Slices are membership overlays

A slice is not a second graph. It is a named context over the same structure.

Mutation therefore has to answer two different questions:

  1. what changed structurally in the graph?
  2. in which slices should that structure be considered present?

This is why edge insertion includes propagation logic and why slices carry both vertex and edge memberships.

The structural edge is global. Slice membership is contextual.

Layering is a coordinate system, not a duplicated topology

Multilayer mutation works because the row identity already includes the layer coordinate.

That leads to a clean distinction:

  • adding presence changes which supra-node rows exist
  • adding edges changes which columns exist and which rows they touch

The package does keep some derived multilayer indices such as _VM, _nl_to_row, and _row_to_nl, but those are execution helpers over the same entity registry.

Placeholder mutation is deliberate

Placeholder coordinates are not a loose convention. They are a disciplined fallback.

When vertices are inserted without explicit layer placement in a layered graph, AnnNet:

  • assigns the placeholder coordinate
  • warns explicitly
  • keeps the row invariant intact

When aspects are declared over an existing flat graph, the same logic is used:

  • previous flat vertices are lifted into the placeholder coordinate
  • the graph becomes multilayer without inventing a second row semantics

This is a subtle but important design choice.
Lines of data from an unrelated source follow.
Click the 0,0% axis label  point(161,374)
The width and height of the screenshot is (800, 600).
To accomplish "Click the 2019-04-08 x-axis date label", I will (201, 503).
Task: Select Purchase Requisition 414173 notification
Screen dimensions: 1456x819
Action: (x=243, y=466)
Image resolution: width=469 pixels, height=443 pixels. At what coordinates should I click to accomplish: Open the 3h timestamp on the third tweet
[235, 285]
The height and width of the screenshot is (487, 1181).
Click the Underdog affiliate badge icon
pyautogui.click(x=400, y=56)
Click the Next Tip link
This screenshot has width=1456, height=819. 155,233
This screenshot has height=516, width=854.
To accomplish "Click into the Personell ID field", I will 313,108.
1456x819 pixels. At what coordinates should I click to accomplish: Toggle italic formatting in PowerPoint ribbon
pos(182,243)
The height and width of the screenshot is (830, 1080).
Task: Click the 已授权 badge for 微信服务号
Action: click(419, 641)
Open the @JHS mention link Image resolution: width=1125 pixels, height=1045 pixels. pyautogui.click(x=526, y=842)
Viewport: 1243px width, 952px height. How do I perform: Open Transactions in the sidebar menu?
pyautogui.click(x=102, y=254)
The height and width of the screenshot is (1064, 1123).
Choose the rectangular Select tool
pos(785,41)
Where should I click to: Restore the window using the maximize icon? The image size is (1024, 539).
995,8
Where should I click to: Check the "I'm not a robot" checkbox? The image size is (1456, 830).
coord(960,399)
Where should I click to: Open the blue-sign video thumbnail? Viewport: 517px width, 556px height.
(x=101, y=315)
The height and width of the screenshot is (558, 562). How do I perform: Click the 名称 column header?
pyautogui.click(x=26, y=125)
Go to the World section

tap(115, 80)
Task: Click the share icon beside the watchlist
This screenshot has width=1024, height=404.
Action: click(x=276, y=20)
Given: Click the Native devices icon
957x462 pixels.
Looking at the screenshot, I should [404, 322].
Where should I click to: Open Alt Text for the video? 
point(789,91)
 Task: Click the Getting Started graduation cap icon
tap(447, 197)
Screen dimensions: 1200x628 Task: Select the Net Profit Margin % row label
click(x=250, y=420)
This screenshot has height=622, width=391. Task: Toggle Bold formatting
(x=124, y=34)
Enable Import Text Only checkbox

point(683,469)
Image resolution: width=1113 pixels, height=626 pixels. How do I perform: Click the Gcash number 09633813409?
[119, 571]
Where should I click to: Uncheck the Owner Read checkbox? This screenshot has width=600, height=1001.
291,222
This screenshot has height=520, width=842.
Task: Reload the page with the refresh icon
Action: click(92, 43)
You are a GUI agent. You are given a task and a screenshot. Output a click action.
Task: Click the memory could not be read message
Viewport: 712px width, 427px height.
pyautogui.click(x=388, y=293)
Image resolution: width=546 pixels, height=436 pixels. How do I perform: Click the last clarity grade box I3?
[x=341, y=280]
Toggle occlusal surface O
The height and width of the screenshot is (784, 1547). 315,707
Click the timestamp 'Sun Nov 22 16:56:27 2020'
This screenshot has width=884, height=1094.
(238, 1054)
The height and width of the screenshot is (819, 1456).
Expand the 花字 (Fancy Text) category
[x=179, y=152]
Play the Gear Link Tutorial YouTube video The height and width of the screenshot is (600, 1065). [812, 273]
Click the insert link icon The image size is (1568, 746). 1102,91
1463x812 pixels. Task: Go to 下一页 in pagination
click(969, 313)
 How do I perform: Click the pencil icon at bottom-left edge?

It prevents the matrix from containing a mix of "real supra-node rows" and "global unresolved rows".

Views, subgraphs, and copies are deliberately different

AnnNet has several ways to work with a subset of the graph. They should not be confused.

Views

G.view(...) creates a lazy filtered lens over the same graph.

  • no structural copy
  • no new source of truth
  • filtering happens at access time

Subgraphs

subgraph(...), edge_subgraph(...), and related operations materialize a new graph object.

  • structure is copied
  • relevant attributes are copied
  • slice memberships may be restricted or rebuilt

Copy

copy() preserves the graph shape more faithfully than a subgraph operation. It is the right tool when you want another graph object with the same topology and metadata, not a filtered projection.

History records mutations, not abstract intent

History hooks wrap mutating methods and record:

  • operation name
  • version
  • timestamp
  • monotonic clock
  • captured arguments
  • result

This matters for interpretation.

The history system logs what the API call did, not a reconstructed semantic "meaning" of the mutation after the fact. That keeps the log simple, explicit, and serializable.